======== Data extracts ========

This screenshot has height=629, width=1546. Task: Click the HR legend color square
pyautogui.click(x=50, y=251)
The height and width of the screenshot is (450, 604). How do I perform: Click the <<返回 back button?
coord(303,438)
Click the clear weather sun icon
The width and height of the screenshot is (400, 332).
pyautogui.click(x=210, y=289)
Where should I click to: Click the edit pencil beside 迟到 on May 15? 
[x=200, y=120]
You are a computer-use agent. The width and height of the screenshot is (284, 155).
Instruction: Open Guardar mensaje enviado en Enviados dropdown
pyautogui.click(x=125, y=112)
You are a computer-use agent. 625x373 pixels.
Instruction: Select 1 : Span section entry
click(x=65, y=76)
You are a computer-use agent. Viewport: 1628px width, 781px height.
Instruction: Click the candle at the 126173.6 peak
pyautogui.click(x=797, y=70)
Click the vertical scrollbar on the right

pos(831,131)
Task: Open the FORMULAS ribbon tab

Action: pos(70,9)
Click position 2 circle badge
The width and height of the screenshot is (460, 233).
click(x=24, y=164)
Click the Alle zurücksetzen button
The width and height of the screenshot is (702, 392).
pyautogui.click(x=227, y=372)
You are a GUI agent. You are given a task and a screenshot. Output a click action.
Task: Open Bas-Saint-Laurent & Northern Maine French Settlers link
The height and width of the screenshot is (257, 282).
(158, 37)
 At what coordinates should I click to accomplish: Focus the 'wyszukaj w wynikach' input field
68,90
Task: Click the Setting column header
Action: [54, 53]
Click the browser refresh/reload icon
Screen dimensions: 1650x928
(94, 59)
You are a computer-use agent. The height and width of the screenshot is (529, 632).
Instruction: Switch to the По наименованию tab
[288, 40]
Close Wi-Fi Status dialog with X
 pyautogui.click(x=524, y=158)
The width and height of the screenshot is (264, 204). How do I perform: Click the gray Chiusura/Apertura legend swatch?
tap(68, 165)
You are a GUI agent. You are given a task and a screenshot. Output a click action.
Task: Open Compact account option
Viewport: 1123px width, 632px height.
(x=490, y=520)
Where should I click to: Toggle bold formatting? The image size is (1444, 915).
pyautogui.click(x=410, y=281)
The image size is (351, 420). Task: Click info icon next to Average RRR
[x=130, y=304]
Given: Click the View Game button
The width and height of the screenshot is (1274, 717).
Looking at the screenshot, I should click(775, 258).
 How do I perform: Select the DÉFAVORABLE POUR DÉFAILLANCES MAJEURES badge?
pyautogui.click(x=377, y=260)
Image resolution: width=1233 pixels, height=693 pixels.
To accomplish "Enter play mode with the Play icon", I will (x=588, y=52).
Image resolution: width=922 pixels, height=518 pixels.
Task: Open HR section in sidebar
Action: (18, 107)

========

The entries above hold a line with "Instruction: Switch to" and a later line with "Task: Open Compact account option". Write out exactly those lines and all lines between, nothing more.

Instruction: Switch to the По наименованию tab
[288, 40]
Close Wi-Fi Status dialog with X
 pyautogui.click(x=524, y=158)
The width and height of the screenshot is (264, 204). How do I perform: Click the gray Chiusura/Apertura legend swatch?
tap(68, 165)
You are a GUI agent. You are given a task and a screenshot. Output a click action.
Task: Open Compact account option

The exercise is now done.